Lines from the beginning of the entries up to and including the one with "View Membership Levels (72, 445)" must be duplicated word for word; leave out all others.

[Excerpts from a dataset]
================

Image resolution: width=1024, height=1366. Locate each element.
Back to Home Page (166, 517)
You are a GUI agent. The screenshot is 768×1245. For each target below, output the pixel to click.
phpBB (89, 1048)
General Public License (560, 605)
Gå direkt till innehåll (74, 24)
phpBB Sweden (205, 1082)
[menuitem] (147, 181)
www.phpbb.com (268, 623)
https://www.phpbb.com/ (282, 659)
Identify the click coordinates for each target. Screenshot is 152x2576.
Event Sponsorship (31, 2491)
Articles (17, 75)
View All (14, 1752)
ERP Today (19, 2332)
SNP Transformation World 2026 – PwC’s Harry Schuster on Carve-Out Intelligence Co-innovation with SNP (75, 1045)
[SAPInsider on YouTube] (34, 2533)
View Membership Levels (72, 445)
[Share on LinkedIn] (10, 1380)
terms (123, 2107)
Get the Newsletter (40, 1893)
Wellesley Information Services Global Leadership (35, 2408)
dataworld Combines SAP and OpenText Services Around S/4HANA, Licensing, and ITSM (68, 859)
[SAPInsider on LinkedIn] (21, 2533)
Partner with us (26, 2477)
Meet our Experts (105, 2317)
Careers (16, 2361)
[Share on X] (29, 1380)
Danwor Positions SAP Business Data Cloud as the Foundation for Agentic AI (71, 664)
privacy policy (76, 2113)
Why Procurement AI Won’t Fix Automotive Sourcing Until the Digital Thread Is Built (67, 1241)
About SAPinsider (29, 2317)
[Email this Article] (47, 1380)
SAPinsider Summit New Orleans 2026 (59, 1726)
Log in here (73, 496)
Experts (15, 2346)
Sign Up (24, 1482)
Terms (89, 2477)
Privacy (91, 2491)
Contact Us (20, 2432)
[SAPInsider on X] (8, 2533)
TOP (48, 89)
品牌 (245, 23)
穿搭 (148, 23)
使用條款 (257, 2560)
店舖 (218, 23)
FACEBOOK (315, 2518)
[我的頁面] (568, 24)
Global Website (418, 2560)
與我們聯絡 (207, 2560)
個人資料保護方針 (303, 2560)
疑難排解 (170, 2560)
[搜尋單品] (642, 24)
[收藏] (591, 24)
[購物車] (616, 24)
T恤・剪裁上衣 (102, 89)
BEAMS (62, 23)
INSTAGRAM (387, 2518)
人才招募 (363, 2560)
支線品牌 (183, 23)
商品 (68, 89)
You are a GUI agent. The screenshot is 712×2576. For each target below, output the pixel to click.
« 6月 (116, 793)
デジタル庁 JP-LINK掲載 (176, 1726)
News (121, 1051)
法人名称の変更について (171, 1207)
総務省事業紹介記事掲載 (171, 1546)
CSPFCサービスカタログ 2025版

================

- **RESULT OF THIS TASK**
Image resolution: width=1024, height=1366. Locate each element.
Back to Home Page (166, 517)
You are a GUI agent. The screenshot is 768×1245. For each target below, output the pixel to click.
phpBB (89, 1048)
General Public License (560, 605)
Gå direkt till innehåll (74, 24)
phpBB Sweden (205, 1082)
[menuitem] (147, 181)
www.phpbb.com (268, 623)
https://www.phpbb.com/ (282, 659)
Identify the click coordinates for each target. Screenshot is 152x2576.
Event Sponsorship (31, 2491)
Articles (17, 75)
View All (14, 1752)
ERP Today (19, 2332)
SNP Transformation World 2026 – PwC’s Harry Schuster on Carve-Out Intelligence Co-innovation with SNP (75, 1045)
[SAPInsider on YouTube] (34, 2533)
View Membership Levels (72, 445)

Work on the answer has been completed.